**What this task involves:** For the records below, print the lines from the line with "Task: Click the import preset icon button" through the line with "Given: Open the Files tab in item panel" exactly as written; include both end lines and exclude the rest.

**Records supplied:**
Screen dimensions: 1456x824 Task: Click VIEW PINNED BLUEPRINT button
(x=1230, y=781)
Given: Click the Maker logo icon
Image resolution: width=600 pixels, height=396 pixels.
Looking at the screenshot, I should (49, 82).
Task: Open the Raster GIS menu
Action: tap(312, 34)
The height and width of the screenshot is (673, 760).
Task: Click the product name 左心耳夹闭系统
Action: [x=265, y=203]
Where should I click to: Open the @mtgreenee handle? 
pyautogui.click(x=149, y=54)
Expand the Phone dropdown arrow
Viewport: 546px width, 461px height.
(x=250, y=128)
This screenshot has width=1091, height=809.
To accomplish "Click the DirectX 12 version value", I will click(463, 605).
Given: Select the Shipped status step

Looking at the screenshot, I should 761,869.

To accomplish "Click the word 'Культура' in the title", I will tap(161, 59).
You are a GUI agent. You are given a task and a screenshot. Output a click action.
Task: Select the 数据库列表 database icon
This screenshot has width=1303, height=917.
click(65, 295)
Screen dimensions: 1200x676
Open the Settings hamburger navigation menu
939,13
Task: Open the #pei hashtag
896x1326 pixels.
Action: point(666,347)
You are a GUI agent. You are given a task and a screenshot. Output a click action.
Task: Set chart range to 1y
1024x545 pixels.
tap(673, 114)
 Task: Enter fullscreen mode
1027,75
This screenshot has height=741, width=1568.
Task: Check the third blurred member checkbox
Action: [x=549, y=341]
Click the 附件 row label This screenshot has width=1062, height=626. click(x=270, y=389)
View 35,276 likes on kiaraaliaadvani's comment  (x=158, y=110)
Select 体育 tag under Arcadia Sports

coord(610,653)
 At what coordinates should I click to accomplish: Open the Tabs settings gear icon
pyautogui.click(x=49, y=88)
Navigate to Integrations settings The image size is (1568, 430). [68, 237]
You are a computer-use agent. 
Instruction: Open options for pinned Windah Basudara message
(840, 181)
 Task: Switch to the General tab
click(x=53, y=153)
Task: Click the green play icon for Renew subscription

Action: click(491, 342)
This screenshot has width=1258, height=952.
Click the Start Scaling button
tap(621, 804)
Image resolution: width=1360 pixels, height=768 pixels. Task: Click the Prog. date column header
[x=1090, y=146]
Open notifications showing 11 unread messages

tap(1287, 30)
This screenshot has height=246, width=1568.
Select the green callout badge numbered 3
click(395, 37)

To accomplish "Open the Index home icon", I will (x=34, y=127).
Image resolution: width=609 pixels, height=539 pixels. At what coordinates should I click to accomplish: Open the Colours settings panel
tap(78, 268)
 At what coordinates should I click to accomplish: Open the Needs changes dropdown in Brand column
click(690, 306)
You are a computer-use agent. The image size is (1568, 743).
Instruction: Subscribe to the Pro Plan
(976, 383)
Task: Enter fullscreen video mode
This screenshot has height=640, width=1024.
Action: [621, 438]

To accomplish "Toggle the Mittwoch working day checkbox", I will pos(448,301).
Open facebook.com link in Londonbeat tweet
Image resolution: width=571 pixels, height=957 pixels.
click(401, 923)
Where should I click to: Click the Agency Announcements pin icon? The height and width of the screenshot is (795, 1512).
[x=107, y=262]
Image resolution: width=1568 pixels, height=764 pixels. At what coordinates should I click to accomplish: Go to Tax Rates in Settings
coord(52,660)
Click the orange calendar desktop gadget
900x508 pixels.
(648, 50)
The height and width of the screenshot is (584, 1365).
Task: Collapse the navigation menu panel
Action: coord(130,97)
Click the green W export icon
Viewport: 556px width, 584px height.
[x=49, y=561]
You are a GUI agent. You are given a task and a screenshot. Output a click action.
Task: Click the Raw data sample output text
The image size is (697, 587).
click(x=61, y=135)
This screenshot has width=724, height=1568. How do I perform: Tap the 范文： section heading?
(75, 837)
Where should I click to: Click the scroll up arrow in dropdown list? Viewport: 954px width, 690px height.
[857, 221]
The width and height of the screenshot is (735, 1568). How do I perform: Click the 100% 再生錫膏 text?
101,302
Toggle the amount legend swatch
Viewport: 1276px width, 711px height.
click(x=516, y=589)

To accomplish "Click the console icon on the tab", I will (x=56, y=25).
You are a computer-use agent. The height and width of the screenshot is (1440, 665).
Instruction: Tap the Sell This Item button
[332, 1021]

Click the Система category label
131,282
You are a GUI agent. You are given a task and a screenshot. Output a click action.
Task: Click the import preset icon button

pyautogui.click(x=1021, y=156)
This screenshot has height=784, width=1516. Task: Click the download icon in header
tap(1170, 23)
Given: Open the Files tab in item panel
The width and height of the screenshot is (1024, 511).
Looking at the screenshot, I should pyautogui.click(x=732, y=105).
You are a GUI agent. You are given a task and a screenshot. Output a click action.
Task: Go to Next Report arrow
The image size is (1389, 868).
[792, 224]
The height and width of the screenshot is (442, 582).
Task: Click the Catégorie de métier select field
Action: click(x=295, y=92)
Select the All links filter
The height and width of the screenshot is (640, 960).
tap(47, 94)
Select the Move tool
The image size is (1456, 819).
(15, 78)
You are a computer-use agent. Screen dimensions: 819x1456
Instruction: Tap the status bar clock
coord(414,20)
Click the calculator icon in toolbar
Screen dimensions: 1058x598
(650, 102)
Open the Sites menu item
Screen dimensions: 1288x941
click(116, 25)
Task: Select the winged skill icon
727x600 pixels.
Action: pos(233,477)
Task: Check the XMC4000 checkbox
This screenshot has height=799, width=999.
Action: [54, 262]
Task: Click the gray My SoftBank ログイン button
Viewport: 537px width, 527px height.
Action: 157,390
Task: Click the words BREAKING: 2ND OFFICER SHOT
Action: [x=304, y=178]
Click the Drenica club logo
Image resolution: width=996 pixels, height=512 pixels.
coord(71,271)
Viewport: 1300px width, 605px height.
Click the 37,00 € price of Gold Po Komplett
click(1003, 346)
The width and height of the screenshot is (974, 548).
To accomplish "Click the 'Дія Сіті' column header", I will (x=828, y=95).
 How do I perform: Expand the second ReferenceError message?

**Task answer:**
Task: Click the import preset icon button

pyautogui.click(x=1021, y=156)
This screenshot has height=784, width=1516. Task: Click the download icon in header
tap(1170, 23)
Given: Open the Files tab in item panel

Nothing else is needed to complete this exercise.